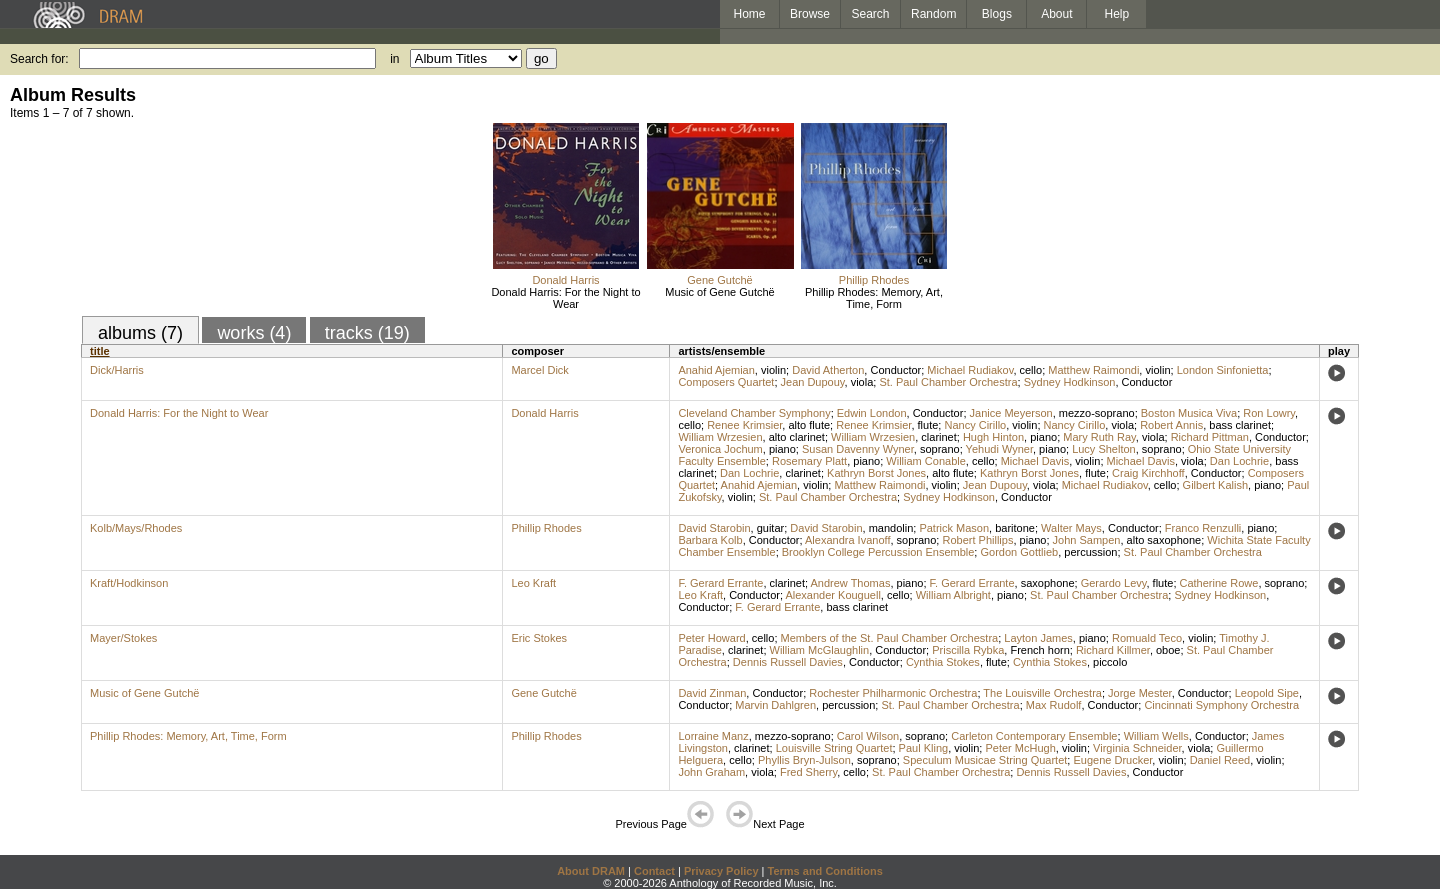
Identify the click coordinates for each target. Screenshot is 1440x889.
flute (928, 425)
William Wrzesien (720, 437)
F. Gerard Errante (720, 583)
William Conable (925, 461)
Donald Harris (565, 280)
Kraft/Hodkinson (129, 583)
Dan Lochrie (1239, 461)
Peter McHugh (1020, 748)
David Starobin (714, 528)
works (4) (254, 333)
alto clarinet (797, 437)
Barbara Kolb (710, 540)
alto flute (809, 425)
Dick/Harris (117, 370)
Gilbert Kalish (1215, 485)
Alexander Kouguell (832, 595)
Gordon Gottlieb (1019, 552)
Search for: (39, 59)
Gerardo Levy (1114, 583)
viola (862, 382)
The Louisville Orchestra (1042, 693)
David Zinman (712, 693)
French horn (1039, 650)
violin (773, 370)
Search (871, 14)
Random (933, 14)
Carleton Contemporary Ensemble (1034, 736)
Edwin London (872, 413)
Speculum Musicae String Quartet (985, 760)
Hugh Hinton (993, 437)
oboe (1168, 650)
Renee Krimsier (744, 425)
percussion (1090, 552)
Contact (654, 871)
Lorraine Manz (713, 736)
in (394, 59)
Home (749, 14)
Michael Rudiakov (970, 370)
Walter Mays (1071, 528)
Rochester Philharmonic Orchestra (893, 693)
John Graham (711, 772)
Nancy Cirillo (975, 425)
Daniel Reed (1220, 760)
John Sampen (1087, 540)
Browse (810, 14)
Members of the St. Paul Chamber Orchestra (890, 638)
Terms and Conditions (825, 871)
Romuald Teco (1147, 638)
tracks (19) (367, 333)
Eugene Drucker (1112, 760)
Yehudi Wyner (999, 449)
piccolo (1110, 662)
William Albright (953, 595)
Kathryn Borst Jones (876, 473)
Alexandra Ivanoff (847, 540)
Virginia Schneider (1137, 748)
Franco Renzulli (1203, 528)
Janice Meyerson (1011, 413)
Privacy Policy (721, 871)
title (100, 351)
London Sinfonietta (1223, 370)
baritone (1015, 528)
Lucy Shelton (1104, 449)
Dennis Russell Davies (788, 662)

===============

YOUR INSTRUCTIONS » Each line from the first line of the entries through the line containing "Search for: (39, 59)" should be duplicated word for word, and nothing more; the pictures stay out.

RESULT OF THIS TASK »
Identify the click coordinates for each target. Screenshot is 1440x889.
flute (928, 425)
William Wrzesien (720, 437)
F. Gerard Errante (720, 583)
William Conable (925, 461)
Donald Harris (565, 280)
Kraft/Hodkinson (129, 583)
Dan Lochrie (1239, 461)
Peter McHugh (1020, 748)
David Starobin (714, 528)
works (4) (254, 333)
alto clarinet (797, 437)
Barbara Kolb (710, 540)
alto flute (809, 425)
Dick/Harris (117, 370)
Gilbert Kalish (1215, 485)
Alexander Kouguell (832, 595)
Gordon Gottlieb (1019, 552)
Search for: (39, 59)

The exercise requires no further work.